Title: Lost in Shangri-La
Author: Mitchell Zuckoff
Genre: Adult non-fiction
Pages: 400 (at least 80 of which are notes and index)
Rating: 4.5 out of 5
Challenges: PoC
FTC Disclosure: I bought this book on my iPad
Summary (from the inside flap of the book): On May 13, 1945, twenty-four officers and enlisted men and women stationed on what was then Dutch New Guinea boarded a transport planed named Gremlin Special for a sightseeing trip over "Shangri-La," a beautiful and mysterious valley surrounded by steep, jagged mountain peaks deep within the island's uncharted jungle.
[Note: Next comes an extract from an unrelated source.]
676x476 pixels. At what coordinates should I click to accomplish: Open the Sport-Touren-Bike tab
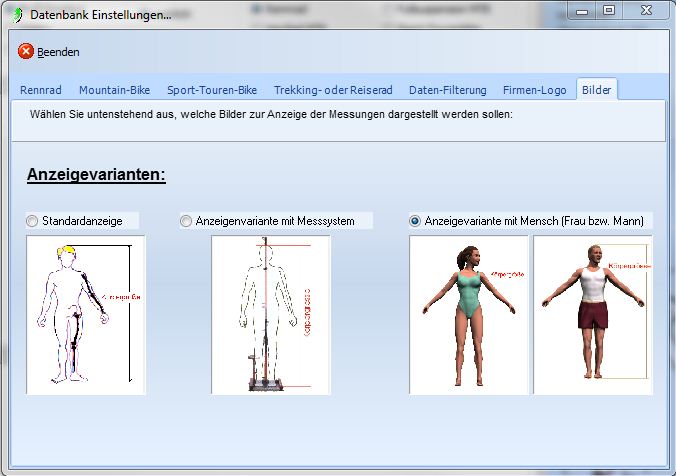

But the pleasure tour became an unforgettable battle for survival when the plane crashed. Miraculously, three passengers survived--a WAC Corporal Margaret Hastings, Lieutenant John McCollom, and Sergeant Kenneth Decker. Emotionally devastated, badly injured, and vulnerable to disease, parasites, and poisonous snakes in the wet jungle climate, the trio was caught between man-eating headhunters and the enemy Japanese. With nothing to sustain them but a handful of candy and their own fortitude, they endured a harrowing trek down the mountainside--straight into a primitive tribe of superstitious natives who had never before seen a white man or woman.

Review: The description of this book was too good to pass up so I was really pleased when one of my book groups decided to read it this summer. Now I can't wait to discuss it with them in September!

Though the book started out a little slow for me with the detailed descriptions of each person on the plane and some of the other military personnel I thought it was a bit dry, but I figured they were all going to figure prominently in the book so I needed some background. Now that I've read the book I realize only a few are alive to be real "characters" in the book and learning about the others who die is important as an homage to them. There were a couple other chapters where I felt I was getting too much information (all the background on the film-maker for example), but that is a small complaint compared to how interesting I found the rest of the book.

Once I knew the characters and the flight took off from Hollandia, the US military base, I was totally sucked into this story. The idea that one of the three survivors was a woman made it all the more interesting because that poses additional issues such as their relationship, is she strong enough to continue with the men, her period, bathing, how the natives treated her, etc. And Zuckoff deals with all of that in a very satisfying way.

The story really is incredible and is one that makes the reader wonder how s/he would respond in a similar situation. Remember, it was 1945 and they were convinced the natives were cannibals and savages. I love that during their time in the jungle the survivors and their rescuers learned that the natives were humans just like them. The whole thing is a super fascinating cultural study!

Through the harrowing crash and time spent before the rescue (about two months) the fifteen military personnel managed to keep their spirits up, their health more or less in tact, and they were quite resourceful. The rescue itself was tense! I cannot imagine the bravery of the people on the ground as well as the flight crews who zoomed and glided in to get them. I also liked that the book included an epilogue so that we learn what happened to each of the "characters".

Overall I really enjoyed this well-researched book, I learned a lot, read a gripping tale, and was exposed to a new culture, are of the world, and an insight into the military in the Pacific theater of WWII, especially the Filipino troupes. I liked the inclusion of the photographs, but wish there had been a map.

Geography Connection
(photo credit for the photo of the three plane crash survivors)

Click to see my updated Google Map. Did I ever think I'd read a book set in New Guinea? No I did not, but this was totally interesting and I feel like I got a real sense of the native people's culture by reading this. And I had to do a little research to find out about the geography because the left side of the island of New Guinea, where this story takes place now belongs to Indonesia (and has since 1962). The right side of the island is called Papua New Guinea.